Health care providers have the opportunity to appeal denied claims through the Medicare Recovery Audit Contractor (RAC) program introduced in 2010. The RAC program corrects Medicare payments on behalf of the Centers for Medicare and Medicaid (CMS) – both under- and overpayments. Auditors in the RAC program review payments and share their findings with health care providers, and they can appeal.

The program is showing positive results, as long as the health care provider knows the best methodology for overturning denials. In 2016, an AHA survey found that hospitals appealed 45% of RAC claim denials, and 60% of those denials were overturned in favor of the hospitals. Hospitals revealed that they spent between $10,000 and $100,000 each year managing the RAC denials process – a significant investment.
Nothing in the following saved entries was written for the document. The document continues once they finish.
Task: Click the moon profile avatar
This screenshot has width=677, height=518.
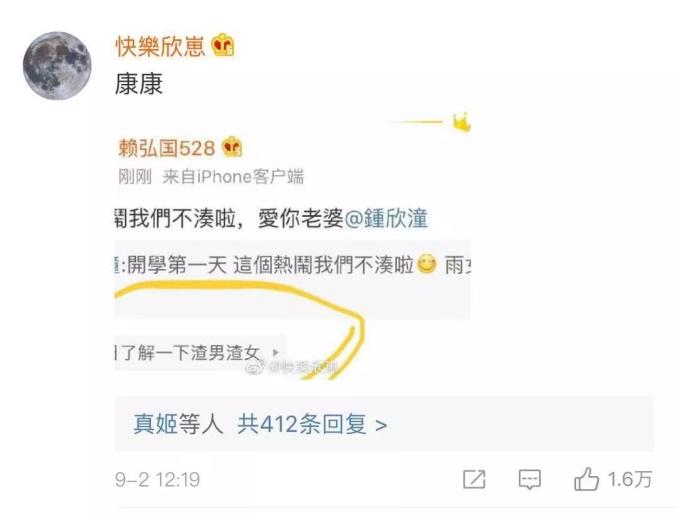Action: point(57,66)
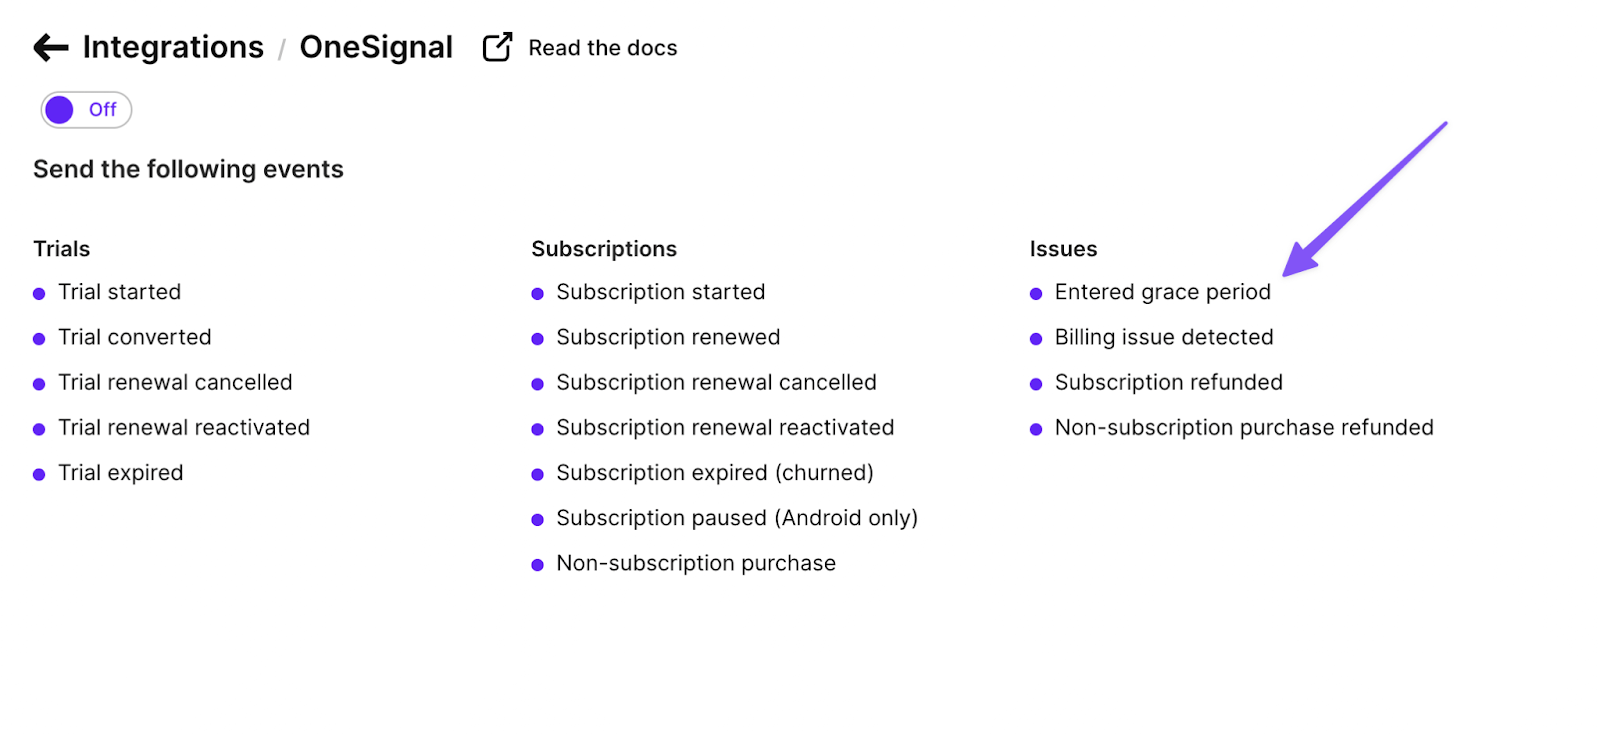Click the external link icon beside Read the docs
The image size is (1600, 734).
(x=497, y=46)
Here are the top nine ways to optimize your medical billing and collection process:

1. Identify:

Know the potential financial impact of your claims denials program.

2. Assess:

Put a stake in the ground and measure where your organization is right now – good or bad – in terms of denials rates. Measure current performance in coding accuracy and documentation areas; compare to your previous audit files to determine whether corrective actions have impacted results.

3. Examine:

Conduct an audit to ensure coding accuracy and compliance with current laws, rules and regulations.

4. Organize:

Plan how your organization will manage the entire RAC program and how you will reach your RAC goals. Initiating individual teams or procedures without a program plan could lead to redundancies, gaps or conflicts in your RAC program.

5. Train:

Once organized, assemble and educate a RAC team to manage research and response; (consider delegating tasks that are part of processes, such as pulling files from offsite locations, to vendors or temporary staff). Appoint internal RAC champions.

6. Collaborate:

A primary function of the RAC team is to team up with physician advisors and administrators to strategize and set procedures, and implement a communications infrastructure to ensure proper RAC communication throughout your organization.

7. Build processes:

Another function of the RAC team is to outline and build processes – or delegate to others – to gather documentation, develop tracking mechanisms, deliver requested records, review and respond to demand letters, track recoupments and refunds, and direct and track appeals.

8. Automate:

Manual processes are not sufficient for addressing RAC needs. Implementing an automated RAC tracking solution that ensures only valid claims are audited, provides a mechanism for escalating deadline reminders, develops tracking mechanisms, facilitates departmental communication, identifies systemic trends and weaknesses, manages appeals and allows for capturing and monitoring data that can be shared.

9. Monitor and Measure:

Assessing progress and outcomes is critical to identifying areas of risk and opportunities for improvement. Aggregate date and measure by service, denial reason, DRG, coder, dollars recouped, dollars refunded, state of appeal and total financial impact to organization.